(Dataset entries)
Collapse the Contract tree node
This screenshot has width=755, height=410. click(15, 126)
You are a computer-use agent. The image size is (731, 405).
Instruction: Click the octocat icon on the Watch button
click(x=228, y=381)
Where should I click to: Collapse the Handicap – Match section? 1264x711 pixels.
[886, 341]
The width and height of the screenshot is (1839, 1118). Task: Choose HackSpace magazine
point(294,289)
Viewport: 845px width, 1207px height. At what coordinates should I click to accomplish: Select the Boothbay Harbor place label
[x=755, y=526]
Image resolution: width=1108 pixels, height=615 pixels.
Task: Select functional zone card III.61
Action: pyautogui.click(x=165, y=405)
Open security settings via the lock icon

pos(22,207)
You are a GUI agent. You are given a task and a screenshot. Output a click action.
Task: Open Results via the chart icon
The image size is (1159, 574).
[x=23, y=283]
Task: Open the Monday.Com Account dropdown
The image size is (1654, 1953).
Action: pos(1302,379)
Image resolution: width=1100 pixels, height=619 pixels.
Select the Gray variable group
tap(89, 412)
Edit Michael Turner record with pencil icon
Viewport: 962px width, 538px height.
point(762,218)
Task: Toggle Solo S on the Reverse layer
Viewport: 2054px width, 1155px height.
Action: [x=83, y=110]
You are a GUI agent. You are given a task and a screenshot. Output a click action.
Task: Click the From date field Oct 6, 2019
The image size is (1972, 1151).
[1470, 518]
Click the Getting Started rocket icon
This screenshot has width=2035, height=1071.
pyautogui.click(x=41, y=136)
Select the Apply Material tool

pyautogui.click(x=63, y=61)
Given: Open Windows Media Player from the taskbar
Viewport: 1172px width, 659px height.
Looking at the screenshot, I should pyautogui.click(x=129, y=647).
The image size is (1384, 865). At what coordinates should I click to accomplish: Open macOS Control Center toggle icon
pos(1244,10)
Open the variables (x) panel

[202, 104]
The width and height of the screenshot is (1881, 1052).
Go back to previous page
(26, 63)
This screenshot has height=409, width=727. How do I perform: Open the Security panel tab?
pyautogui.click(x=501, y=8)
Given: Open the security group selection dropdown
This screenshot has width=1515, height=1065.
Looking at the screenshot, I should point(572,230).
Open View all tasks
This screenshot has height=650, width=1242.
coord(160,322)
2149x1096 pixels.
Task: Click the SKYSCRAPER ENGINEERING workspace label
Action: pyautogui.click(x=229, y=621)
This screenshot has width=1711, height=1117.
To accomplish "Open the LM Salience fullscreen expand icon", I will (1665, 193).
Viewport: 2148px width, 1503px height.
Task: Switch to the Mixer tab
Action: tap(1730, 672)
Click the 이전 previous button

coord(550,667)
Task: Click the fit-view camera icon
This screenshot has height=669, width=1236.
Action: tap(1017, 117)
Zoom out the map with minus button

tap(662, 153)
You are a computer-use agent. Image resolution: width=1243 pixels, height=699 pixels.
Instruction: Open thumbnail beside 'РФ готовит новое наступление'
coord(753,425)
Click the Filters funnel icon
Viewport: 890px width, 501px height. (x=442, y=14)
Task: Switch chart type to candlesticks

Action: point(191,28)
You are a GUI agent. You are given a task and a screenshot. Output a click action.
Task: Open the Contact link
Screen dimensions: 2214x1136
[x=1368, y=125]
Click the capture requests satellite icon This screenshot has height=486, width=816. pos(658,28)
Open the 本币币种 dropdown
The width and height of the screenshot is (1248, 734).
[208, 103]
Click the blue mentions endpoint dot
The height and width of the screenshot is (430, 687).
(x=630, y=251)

## EXERCISE OBJECTIVE
The expected response is the full data, reproduced exactly.

## WRITTEN ANSWER
Collapse the Contract tree node
This screenshot has width=755, height=410. click(15, 126)
You are a computer-use agent. The image size is (731, 405).
Instruction: Click the octocat icon on the Watch button
click(x=228, y=381)
Where should I click to: Collapse the Handicap – Match section? 1264x711 pixels.
[886, 341]
The width and height of the screenshot is (1839, 1118). Task: Choose HackSpace magazine
point(294,289)
Viewport: 845px width, 1207px height. At what coordinates should I click to accomplish: Select the Boothbay Harbor place label
[x=755, y=526]
Image resolution: width=1108 pixels, height=615 pixels.
Task: Select functional zone card III.61
Action: pyautogui.click(x=165, y=405)
Open security settings via the lock icon

pos(22,207)
You are a GUI agent. You are given a task and a screenshot. Output a click action.
Task: Open Results via the chart icon
The image size is (1159, 574).
[x=23, y=283]
Task: Open the Monday.Com Account dropdown
The image size is (1654, 1953).
Action: pos(1302,379)
Image resolution: width=1100 pixels, height=619 pixels.
Select the Gray variable group
tap(89, 412)
Edit Michael Turner record with pencil icon
Viewport: 962px width, 538px height.
point(762,218)
Task: Toggle Solo S on the Reverse layer
Viewport: 2054px width, 1155px height.
Action: [x=83, y=110]
You are a GUI agent. You are given a task and a screenshot. Output a click action.
Task: Click the From date field Oct 6, 2019
The image size is (1972, 1151).
[1470, 518]
Click the Getting Started rocket icon
This screenshot has width=2035, height=1071.
pyautogui.click(x=41, y=136)
Select the Apply Material tool

pyautogui.click(x=63, y=61)
Given: Open Windows Media Player from the taskbar
Viewport: 1172px width, 659px height.
Looking at the screenshot, I should pyautogui.click(x=129, y=647).
The image size is (1384, 865). At what coordinates should I click to accomplish: Open macOS Control Center toggle icon
pos(1244,10)
Open the variables (x) panel

[202, 104]
The width and height of the screenshot is (1881, 1052).
Go back to previous page
(26, 63)
This screenshot has height=409, width=727. How do I perform: Open the Security panel tab?
pyautogui.click(x=501, y=8)
Given: Open the security group selection dropdown
This screenshot has width=1515, height=1065.
Looking at the screenshot, I should point(572,230).
Open View all tasks
This screenshot has height=650, width=1242.
coord(160,322)
2149x1096 pixels.
Task: Click the SKYSCRAPER ENGINEERING workspace label
Action: pyautogui.click(x=229, y=621)
This screenshot has width=1711, height=1117.
To accomplish "Open the LM Salience fullscreen expand icon", I will (1665, 193).
Viewport: 2148px width, 1503px height.
Task: Switch to the Mixer tab
Action: tap(1730, 672)
Click the 이전 previous button

coord(550,667)
Task: Click the fit-view camera icon
This screenshot has height=669, width=1236.
Action: tap(1017, 117)
Zoom out the map with minus button

tap(662, 153)
You are a computer-use agent. Image resolution: width=1243 pixels, height=699 pixels.
Instruction: Open thumbnail beside 'РФ готовит новое наступление'
coord(753,425)
Click the Filters funnel icon
Viewport: 890px width, 501px height. (x=442, y=14)
Task: Switch chart type to candlesticks

Action: point(191,28)
You are a GUI agent. You are given a task and a screenshot. Output a click action.
Task: Open the Contact link
Screen dimensions: 2214x1136
[x=1368, y=125]
Click the capture requests satellite icon This screenshot has height=486, width=816. pos(658,28)
Open the 本币币种 dropdown
The width and height of the screenshot is (1248, 734).
[208, 103]
Click the blue mentions endpoint dot
The height and width of the screenshot is (430, 687).
(x=630, y=251)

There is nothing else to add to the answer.